A few months later, Yameen’s administration ended a six decade moratorium on the death penalty.
“No one has come to us, since Humam had been convicted of the murder of Afrasheem. No one wants to be involved in telling his story,” says Jaariya. “He wasn’t a good boy, but he had no chance to prove himself innocent. Not even a single chance.”
According to human rights group, the Maldivian Democracy Network, the anonymoys testimonies used as a basis for Humam’s guilty verdict, contradicted each other and were mere “hearsay.”
“If true, Humam was at different locations simultaneously,” the NGO said in a recent report.
The first anonymous witness had claimed that he saw Humam inside Afrasheem’s house, covered in blood, holding the MP’s hand. The second anonymous witness testified saying that he saw a man similar to Humam inside a mosque “frantically washing his face.” The third and fourth witnesses were the officers who arrested Humam; they claimed that Humam appeared to “be under the influence” and was “very nervous.” A fifth anonymous witness testified that Humam had complained about having nightmares of Afrasheem and had suggested that Afrasheem was someone he thought should be killed. The sixth and key piece of evidence was a statement by a forensic expert who claimed that samples taken from the inside of Humam’s blue jeans matched Afrasheem’s DNA. But the report itself was never submitted to the court, according to Humam’s lawyers.
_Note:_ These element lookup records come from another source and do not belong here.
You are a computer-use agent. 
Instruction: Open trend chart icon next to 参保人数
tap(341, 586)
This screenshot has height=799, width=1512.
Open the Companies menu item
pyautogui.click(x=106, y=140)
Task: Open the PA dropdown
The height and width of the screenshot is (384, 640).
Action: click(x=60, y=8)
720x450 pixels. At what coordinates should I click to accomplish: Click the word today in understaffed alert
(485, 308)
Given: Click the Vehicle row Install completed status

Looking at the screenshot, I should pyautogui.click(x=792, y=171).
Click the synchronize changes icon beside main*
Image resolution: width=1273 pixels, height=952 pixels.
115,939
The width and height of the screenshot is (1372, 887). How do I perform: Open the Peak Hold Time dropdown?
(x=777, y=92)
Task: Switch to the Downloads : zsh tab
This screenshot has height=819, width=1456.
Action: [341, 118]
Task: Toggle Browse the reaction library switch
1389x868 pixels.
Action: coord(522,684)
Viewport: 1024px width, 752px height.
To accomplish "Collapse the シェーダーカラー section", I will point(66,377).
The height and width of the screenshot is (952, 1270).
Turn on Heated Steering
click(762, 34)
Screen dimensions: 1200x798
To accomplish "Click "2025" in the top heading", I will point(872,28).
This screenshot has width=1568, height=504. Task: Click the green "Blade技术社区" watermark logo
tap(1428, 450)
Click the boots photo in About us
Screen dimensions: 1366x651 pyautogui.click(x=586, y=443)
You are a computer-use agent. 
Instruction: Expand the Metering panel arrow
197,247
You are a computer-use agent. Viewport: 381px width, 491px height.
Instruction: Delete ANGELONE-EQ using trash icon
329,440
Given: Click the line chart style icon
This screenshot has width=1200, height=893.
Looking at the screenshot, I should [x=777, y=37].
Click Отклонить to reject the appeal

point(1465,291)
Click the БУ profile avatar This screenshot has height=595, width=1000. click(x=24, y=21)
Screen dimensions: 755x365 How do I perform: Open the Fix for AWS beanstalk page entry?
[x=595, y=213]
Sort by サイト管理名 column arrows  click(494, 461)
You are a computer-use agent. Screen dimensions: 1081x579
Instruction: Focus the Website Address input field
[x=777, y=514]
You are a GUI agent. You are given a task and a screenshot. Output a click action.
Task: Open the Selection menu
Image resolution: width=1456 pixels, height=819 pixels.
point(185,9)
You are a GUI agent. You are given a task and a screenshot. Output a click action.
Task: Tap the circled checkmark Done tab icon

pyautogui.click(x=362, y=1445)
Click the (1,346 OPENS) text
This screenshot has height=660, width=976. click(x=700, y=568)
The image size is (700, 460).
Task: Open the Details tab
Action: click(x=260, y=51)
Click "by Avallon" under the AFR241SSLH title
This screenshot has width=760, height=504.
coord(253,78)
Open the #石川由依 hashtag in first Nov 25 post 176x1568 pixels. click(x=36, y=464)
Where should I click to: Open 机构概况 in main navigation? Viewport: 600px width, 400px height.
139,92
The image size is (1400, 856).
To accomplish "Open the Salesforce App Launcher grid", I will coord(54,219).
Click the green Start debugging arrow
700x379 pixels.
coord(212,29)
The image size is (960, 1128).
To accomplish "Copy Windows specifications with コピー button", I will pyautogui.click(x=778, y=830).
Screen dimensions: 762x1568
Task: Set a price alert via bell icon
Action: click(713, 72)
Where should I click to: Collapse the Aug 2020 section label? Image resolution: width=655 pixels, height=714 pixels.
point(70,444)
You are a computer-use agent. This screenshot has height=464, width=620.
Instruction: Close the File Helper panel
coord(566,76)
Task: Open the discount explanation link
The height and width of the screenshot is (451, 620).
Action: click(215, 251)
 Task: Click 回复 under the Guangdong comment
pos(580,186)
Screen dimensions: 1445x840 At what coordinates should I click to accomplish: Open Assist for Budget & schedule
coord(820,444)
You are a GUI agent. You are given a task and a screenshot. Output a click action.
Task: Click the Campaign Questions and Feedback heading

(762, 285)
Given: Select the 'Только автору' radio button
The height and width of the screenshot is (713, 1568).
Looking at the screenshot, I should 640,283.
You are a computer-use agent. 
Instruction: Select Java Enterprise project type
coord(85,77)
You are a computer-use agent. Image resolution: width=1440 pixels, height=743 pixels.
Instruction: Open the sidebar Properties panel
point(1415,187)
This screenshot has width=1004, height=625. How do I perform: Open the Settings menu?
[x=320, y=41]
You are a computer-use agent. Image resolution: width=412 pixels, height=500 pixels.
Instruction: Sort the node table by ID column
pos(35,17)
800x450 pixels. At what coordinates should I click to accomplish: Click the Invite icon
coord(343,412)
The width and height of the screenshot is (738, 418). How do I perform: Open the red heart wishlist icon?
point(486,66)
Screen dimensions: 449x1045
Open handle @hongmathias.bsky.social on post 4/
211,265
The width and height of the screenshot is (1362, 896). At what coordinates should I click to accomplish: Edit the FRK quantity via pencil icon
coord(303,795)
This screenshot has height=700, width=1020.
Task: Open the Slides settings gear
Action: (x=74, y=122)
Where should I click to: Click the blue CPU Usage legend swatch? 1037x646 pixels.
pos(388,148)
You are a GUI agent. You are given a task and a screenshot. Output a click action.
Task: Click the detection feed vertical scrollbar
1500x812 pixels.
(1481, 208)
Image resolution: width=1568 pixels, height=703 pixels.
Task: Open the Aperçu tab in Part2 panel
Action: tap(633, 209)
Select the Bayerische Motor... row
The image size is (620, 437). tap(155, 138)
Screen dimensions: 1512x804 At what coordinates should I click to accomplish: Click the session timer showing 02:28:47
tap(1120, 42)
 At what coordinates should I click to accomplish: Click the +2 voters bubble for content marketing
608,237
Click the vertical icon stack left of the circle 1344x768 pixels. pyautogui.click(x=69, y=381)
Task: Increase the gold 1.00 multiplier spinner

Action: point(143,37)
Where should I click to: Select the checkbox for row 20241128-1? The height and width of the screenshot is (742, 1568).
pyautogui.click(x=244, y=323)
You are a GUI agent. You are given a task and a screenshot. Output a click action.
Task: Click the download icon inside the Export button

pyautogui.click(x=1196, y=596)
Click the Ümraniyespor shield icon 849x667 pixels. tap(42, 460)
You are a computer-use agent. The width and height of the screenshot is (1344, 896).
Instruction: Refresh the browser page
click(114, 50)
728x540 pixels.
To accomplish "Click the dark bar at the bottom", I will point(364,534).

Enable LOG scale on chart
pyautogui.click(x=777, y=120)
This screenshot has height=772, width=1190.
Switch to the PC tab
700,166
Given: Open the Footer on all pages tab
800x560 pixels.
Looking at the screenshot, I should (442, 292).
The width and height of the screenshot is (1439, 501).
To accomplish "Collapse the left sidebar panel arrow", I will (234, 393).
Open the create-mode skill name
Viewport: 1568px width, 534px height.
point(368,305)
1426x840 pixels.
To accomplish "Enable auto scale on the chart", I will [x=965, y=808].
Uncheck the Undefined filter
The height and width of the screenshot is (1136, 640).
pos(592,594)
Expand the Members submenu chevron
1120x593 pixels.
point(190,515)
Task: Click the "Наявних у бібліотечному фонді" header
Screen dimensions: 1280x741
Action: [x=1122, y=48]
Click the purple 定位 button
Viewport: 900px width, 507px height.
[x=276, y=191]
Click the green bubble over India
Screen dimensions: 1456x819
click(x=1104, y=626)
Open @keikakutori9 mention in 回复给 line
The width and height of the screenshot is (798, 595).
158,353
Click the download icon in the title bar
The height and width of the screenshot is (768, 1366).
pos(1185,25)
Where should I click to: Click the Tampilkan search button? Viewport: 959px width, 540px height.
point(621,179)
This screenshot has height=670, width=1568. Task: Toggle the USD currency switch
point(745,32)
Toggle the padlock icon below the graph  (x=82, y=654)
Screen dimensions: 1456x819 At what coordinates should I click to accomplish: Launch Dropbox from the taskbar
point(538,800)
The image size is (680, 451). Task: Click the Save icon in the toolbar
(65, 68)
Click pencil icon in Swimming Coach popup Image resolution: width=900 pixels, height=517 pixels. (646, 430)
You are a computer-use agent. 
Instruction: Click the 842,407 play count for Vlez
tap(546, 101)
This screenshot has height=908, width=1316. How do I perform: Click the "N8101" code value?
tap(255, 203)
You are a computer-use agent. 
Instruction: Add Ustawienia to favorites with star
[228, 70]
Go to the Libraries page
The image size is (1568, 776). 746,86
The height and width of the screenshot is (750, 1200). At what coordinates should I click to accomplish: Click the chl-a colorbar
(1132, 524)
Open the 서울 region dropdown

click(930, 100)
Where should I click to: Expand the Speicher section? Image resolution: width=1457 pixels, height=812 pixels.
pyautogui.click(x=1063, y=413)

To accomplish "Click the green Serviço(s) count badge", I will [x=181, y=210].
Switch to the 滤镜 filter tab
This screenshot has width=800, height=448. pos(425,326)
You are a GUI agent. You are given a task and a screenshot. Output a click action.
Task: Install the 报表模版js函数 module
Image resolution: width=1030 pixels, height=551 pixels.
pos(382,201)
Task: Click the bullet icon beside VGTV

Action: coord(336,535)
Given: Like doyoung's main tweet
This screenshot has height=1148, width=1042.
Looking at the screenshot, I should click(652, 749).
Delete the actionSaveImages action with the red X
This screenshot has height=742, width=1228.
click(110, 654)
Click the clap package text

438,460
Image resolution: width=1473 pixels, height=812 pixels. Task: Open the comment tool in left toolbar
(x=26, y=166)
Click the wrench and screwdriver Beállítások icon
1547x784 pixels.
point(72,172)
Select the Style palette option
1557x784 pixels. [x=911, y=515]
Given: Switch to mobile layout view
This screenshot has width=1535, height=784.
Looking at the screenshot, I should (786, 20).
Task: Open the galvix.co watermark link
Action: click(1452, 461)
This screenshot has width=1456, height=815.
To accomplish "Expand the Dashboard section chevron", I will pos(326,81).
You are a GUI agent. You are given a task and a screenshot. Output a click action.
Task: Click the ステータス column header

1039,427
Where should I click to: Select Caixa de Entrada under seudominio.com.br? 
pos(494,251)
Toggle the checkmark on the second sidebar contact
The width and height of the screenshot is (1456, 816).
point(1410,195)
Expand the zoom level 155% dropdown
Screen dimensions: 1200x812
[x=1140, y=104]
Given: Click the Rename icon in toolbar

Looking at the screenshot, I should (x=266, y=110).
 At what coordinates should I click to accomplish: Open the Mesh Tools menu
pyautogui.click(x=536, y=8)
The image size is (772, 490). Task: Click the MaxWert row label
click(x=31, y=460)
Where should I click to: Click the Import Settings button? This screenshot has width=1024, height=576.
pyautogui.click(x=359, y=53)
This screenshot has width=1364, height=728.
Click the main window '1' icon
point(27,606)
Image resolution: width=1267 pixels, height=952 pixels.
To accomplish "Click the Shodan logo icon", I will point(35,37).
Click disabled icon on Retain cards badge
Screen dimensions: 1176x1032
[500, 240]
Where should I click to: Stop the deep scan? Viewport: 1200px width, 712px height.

Kinaan, who continues to struggle with addiction, says: “There is no sympathy for people like us. But this could have happened to anyone here, there are so many of us who are in the same situation, voiceless.
“I don’t want what happened to Humam to happen to others. It could have been anyone. But it is my brother who is in there now. He deserves a fair trial. He doesn’t deserve to die.”